El repertorio de temas sobre la mesa es muy ambicioso, ya que sobre los cuatro ejes pivotan retos como mejorar la calidad del espacio público, el civismo, la calidad de vida para los vecinos, la oferta cultural como motor, la mejora de la oferta comercial y la atracción de nueva actividad económica, la seguridad, urbanismo, deporte, turismo, movilidad... Como ya se está buscando con la transformación de la Rambla, hay un propósito de reconciliar al centro de la ciudad con vecinos y barceloneses en general, devolviéndole su autoestima.

El equipo de gobierno municipal ya dejó claro el pasado viernes que al margen de lo que se cocine en los próximos meses y años, muchos cambios ya están en marcha.
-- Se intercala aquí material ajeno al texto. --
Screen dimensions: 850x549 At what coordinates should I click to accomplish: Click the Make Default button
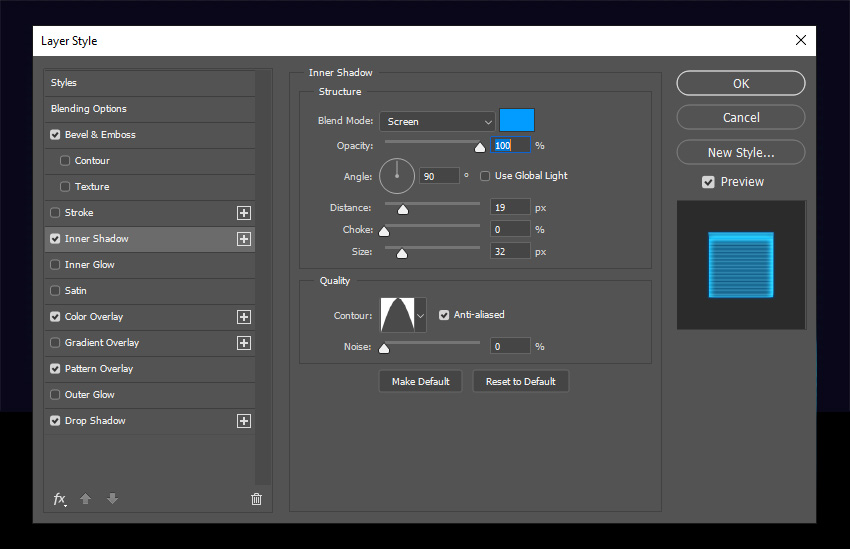tap(421, 382)
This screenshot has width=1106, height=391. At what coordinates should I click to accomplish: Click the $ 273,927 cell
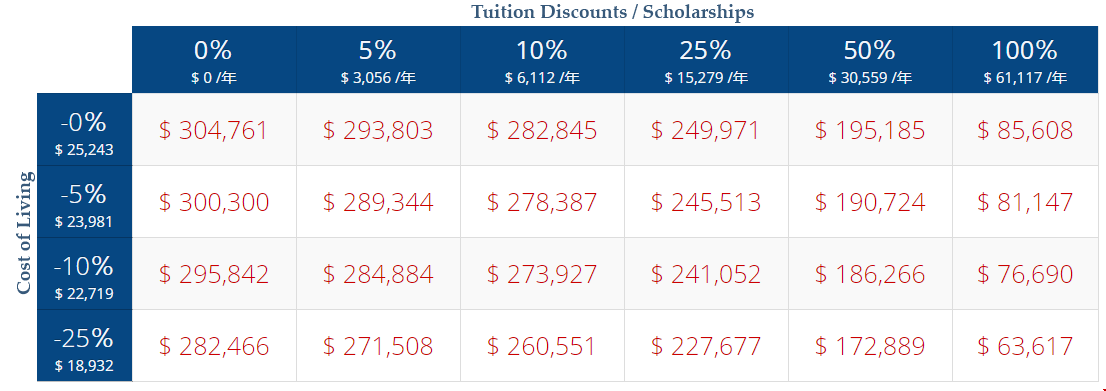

Como el anuncio de poner coto a tiendas cannábicas, de fundas de móviles y de manicura, que tanto han proliferado en los últimos dos años, como informó este diario.

La apuesta por Ciutat Vella ya quedó patente también en la reciente presentación del nuevo Plan de Barrios, que pondrá foco en sus barrios —con un plan único para el Raval, el Gòtic, Sant Pere, Santa Caterina i la Ribera y la Barceloneta— , "el corazón de la ciudad", según enfatizó Collboni. La previsión del Ayuntamient en ese marco es aumentar la inversión en la zona en un 140%, pasando de 8,3 millones de euros a 20 millones.